Moreover, HMS’s 31 all-time road course Cup wins are the most of any organisation. Not to forget that since the beginning of 2025, Elliott has the fourth-best average finish on road courses (9.57). And his seven career Cup wins on road courses rank third all-time (Jeff Gordon nine, Tony Stewart eight) and lead active drivers.
Specifically, in the Next Gen era on serpentine tracks, Elliott is tied for the most top-five finishes (11), tied for the third-most top 10s (15), and ranks fourth in average finish (10.30). The org itself leads the Cup Series in road course poles (six), top fives (30), top 10s (44), and average finish (14.41) in the Next Gen era.
All that shows is a resume that hasn’t produced the results.
On top of @TeamHendrick failing to place a driver inside the top-20 for the 1st time since Sonoma in 2005, yesterday’s race at @WGI marked the 1st time that Hendrick failed to score Stage points since the 2023 Martinsville Playoff race.#NASCAR | #GoBowlingAtTheGlen https://t.co/7J38Cu1LUR pic.twitter.com/3qBzgdYbj3
— Seth Eggert (@SethEggert91) May 11, 2026
Kyle Larson is still stuck in a winless streak that now extends to 36 races, his longest drought since joining the team. On the other hand, Alex Bowman missed four races earlier in the season after developing vertigo at COTA in March, with substitutes Anthony Alfredo and Justin Allgaier filling in across Phoenix, Las Vegas, Darlington, and Martinsville. While he has since returned, he has already lost significant ground in the standings.
Nothing seems to be going right as of now.
One reason is, of course, having to adapt to a new Chevrolet body, with tweaks to the durable Camaro’s aerodynamics that made their debut this season. President Jeff Andrews had shared after the Martinsville how the adjustment period continues with “still a lot of work left to do”.
Could HMS stars salvage themselves at the Coke 600?

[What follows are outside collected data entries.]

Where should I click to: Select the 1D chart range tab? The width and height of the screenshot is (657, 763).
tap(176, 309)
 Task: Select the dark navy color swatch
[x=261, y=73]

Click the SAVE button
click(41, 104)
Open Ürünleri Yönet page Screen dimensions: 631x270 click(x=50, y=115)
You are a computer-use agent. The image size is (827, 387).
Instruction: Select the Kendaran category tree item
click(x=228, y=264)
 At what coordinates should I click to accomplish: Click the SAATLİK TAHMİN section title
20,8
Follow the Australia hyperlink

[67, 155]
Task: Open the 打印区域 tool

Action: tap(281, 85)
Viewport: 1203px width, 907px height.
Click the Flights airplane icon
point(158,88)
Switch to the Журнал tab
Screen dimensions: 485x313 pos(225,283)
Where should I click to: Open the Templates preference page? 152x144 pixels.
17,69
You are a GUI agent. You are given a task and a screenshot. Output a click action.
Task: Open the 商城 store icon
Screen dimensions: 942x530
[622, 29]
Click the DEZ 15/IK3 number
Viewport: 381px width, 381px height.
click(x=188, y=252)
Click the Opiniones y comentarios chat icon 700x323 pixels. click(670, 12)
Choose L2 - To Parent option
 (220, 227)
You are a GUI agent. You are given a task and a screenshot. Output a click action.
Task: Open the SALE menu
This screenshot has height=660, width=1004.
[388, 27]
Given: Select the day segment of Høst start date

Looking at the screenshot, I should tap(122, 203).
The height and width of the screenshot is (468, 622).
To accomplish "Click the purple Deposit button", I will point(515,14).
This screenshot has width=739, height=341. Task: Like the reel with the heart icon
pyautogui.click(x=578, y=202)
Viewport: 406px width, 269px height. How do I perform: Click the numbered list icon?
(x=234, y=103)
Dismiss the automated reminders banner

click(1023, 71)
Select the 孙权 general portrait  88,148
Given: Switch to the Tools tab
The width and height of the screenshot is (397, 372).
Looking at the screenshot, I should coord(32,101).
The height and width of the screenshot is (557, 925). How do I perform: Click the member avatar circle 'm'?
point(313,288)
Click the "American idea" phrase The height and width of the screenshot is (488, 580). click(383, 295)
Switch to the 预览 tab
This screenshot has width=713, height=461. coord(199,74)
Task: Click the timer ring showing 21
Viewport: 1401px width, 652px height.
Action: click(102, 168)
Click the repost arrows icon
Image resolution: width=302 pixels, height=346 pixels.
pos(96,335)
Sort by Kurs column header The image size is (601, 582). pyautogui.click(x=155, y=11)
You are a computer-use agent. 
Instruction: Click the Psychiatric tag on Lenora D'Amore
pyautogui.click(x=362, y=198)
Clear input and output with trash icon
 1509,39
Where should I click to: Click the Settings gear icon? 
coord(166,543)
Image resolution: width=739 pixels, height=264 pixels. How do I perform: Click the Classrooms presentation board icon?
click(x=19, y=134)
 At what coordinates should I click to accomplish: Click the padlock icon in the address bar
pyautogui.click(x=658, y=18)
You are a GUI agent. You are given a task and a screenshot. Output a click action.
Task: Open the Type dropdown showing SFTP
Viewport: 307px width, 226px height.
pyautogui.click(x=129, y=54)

Writing off Hendrick Motorsports ahead of the Coca-Cola 600 would still be premature. After all, HMS is the all-time leader in Coke 600 wins (12), poles (13), top fives (40), top 10s (64), and laps led (3,832) in the crown jewel event, and leads NASCAR across all Charlotte races with 21 wins, 19 poles, and 6,077 laps led.
The team’s campus in Concord is almost visible from the track. So, this is, as close to literally as it gets, a home race, where Larson remains the biggest wildcard.
Larson completely obliterated the field in 2021, leading 327 laps and sweeping all four stages in what was not just a Coke 600 win but the record-breaking 269th victory in organisation history. His speed always tends to resurface here, and with the Indy 500 now off the table for Larson this year, he arrives at Charlotte without previous distraction.
Again, William Byron may quietly be the most dangerous of the four. Last year, Byron led a race-high 283 laps, swept the first three stages, and looked unstoppable, that is, until Ross Chastain, who had started 40th in a backup car, passed him with six laps to go to steal the trophy.
Byron’s own words afterwards were blunt: “It’s just frustrating. Don’t really have the words for it.”
He has unfinished business here, and that kind of hunger tends to be loud at Charlotte.